Djo Hasan, MD, PhD, 7th version, 2014‐09‐18 Simplified description of pathogenesis of cancer 1.
Tumour cells are generated during chronic inflammation. This can be induced by intracellular micro‐organisms, repetitive DNA damaging agents (sun rays, X‐rays, chemical compounds), etc. There is a high concentration of free radicals in the chronically inflamed environment. These free radicals are produced by the leukocytes in their action of killing the infected or damaged cells. The toxic environment considerably increases the risk of point mutation, deletions or rearrangements of DNA. 2.
T cell‐mediated immunity against tumour cells includes multiple sequential steps involving the clonal selection of antigen‐specific cells: the activation and proliferation in secondary lymphoid tissues, the trafficking to sites of antigen and inflammation, the execution of direct effector functions and the provision of help (through cytokines and membrane ligands) for a multitude of effector immune cells. Each of these steps is regulated by counterbalancing stimulatory and inhibitory signals that fine‐tune the response. The huge number of genetic and epigenetic changes that are inherent to most cancer cells provide plenty of tumour‐associated antigens that the host immune system can recognize, thereby requiring tumours to develop specific immune resistance mechanisms. Important immune resistance mechanisms involve, among others, immunosuppressive myeloid derived suppressor cells (MDSCs) and immune‐inhibitory pathways, termed immune checkpoints, which normally (in inflammatory processes other than tumour environment) mediate immune tolerance and mitigate collateral tissue damage. 3.

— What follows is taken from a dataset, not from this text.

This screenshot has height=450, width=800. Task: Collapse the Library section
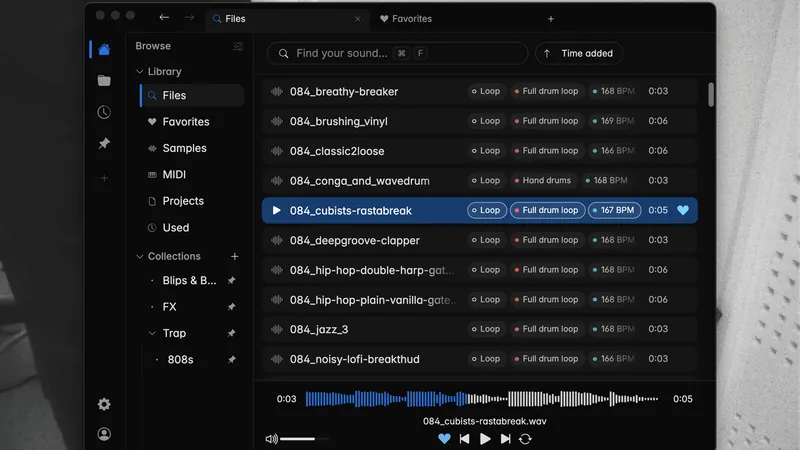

Tumour mass consists of tumour stem cells (20%), more differentiated tumour cells resemble the original tissue which was under repair during chronic inflammation, and the so called tumour matrix. The tumour matrix includes, among others, immunosuppressive T lymphocytes (Tregs), MDSCs, cancer associated fibroblasts (CAFs), and tumour associated macrophages (TAMs). The tumour matrix is in fact an important defence mechanism. Obviously, single tumour cells are more vulnerable to immune attacks than large tumour masses. 4.
Tumour cells can only survive the immunological surveillance when it is protected by an immunosuppressive action of the immune system itself. Immunosuppression is a component of chronic inflammation in attempt to rebuild the damaged tissue in an inflamed environment. Tregs (controlled by the immune checkpoints) and MDSCs act as immunosuppressors and are capable to de‐activate and destroy natural killer cells (NK). 5.
Cancer cells have the following capabilities independent of proliferation signals: a. Evasion of apoptosis, b. Insensitivity to anti‐growth signals, c. Unlimited replicative potential, d. The ability to invade and metastasize and to attract and sustain angiogenesis for nutrient supply. e. Acquisition of multiple drug resistance (MDR) and avoidance of oncogene induced senescence (= biological ageing). 6.
Mutations in patients with tumours lead to loss of natural tumour suppressor proteins (tumour suppressor p53, tumour suppressor phosphatase and tensin homolog PTEN, etc) and the activation of oncoproteins (such as PI3K). 7.
Tumour metabolism is designed to survive hypoxic circumstances during tumour growth. At the same time tumour cells prefer the anaerobic metabolism and produce a high amount of lactic acid that leads to a low pH in the tumour surroundings. a. Tumours utilise masses of glucose because the anaerobic glycolysis is 18 times more inefficient to produce ATP when compared to the aerobic metabolism. b. This low pH paralyses the immune response against tumour cells. c. In addition, tumour cells have carbon anhydrase enzyme CA IX is a hypoxia‐induced protein that is located at the cell membrane with an extracellular orientation. This enzyme converts CO2 into acid. d. Shifting metabolism away from mitochondria (aerobic glycolysis) and towards the cytoplasm (anaerobic glycolysis), suppresses apoptosis, a form of cell death that is dependent on mitochondrial energy production. This improves tumour cell survival. Simplified description of treatment of cancer 1.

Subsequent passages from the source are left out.